J’entends à midi un extrait de Pelléas et Mélisande et l’espace d’un instant, c’est le nom de Verhaeren qui me vient, bien vite suivi de Maeterlinck, bien sûr. Et cette confusion m’interroge. Qu’ils soient belges tous les deux est un premier indice. Mais il ne suffit pas… Qu’ils soient quasi contemporains fait avancer un peu la chose. Bien qu’Émile Verhaeren ait eu l’extrême malchance de mourir à soixante et un ans : accidentellement poussé sous un train par la foule. Trop bête !
Au début du XXe siècle, il y eut un vrai match entre Verhaeren et Maeterlinck pour obtenir le Prix Nobel. Maurice Maeterlinck (Gand-1862, Nice-1949) est de sept ans le cadet d’Emile Verhaeren.
Tous deux fréquentent le même collège à Gand. À la mort de Verhaeren, c’est Maeterlinck qui lira le texte d’adieu au grand poète. Verhaeren le voulait ce grand prix, lui qui s’intéressa de très près à l’anarchisme et aux questions sociales, lui dont la pensée allait au galop.
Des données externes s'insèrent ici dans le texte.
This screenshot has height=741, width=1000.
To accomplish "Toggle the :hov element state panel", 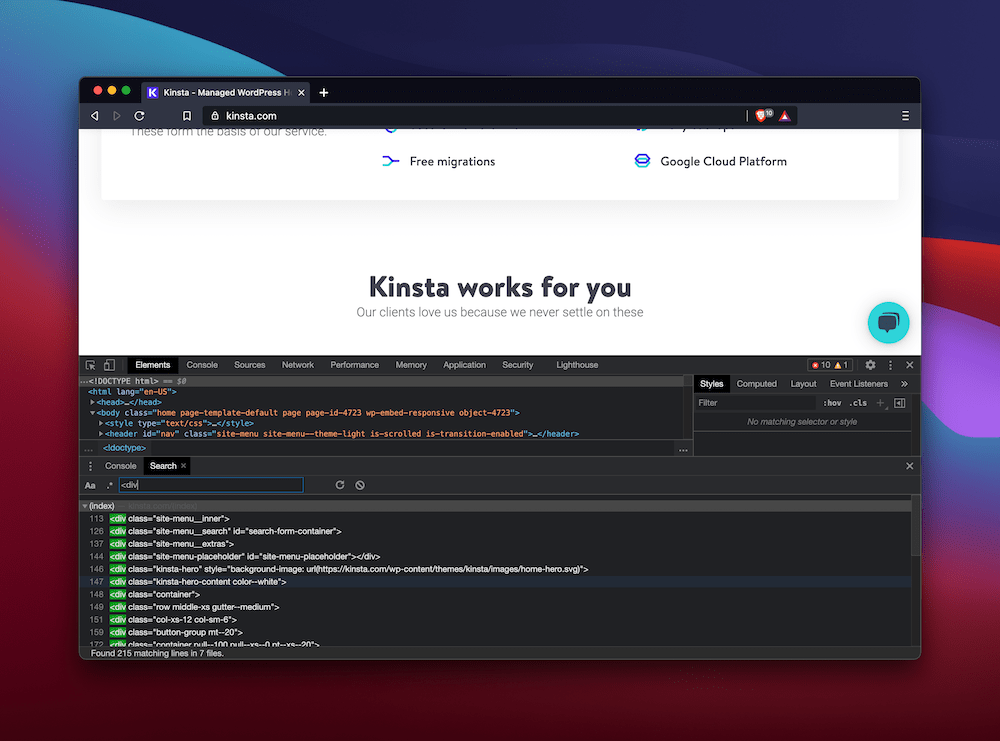I will click(832, 403).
Alors que Maeterlinck, pourtant grand bourgeois, s’en moquait comme d’une guigne ! Les mystères des créateurs…
Il faut dire que Maeterlinck jouissait d’une excellente réputation. Son éclectisme est étonnant : théâtre, livrets d’opéra, poésie, essais. J’aime beaucoup qu’il ait écrit » L’intelligence des fleurs » en plus d’essais sur les fourmis, les abeilles…
Gide ne l’aimait pas mais Proust l’admirait.
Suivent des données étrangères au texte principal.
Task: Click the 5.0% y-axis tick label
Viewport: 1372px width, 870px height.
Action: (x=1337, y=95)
» Vous êtes le plus grand poète d’un temps dont je suis la plus grande danseuse. Un enfant né de nous serait admirable. Ne pourrions-nous pas nous rencontrer ? » lui écrira Isadora Duncan. On ne connaît pas la réaction de son épouse Georgette Leblanc, comédienne et sœur de l’écrivain Maurice Leblanc.
J’éprouve de la tendresse pour Émile Verhaeren parce qu’enfant, comme tous les écoliers de ma génération, j’ai appris certains de ses poèmes. Et plus tard, adolescente, je me suis perdue dans ses » Villes tentaculaires « .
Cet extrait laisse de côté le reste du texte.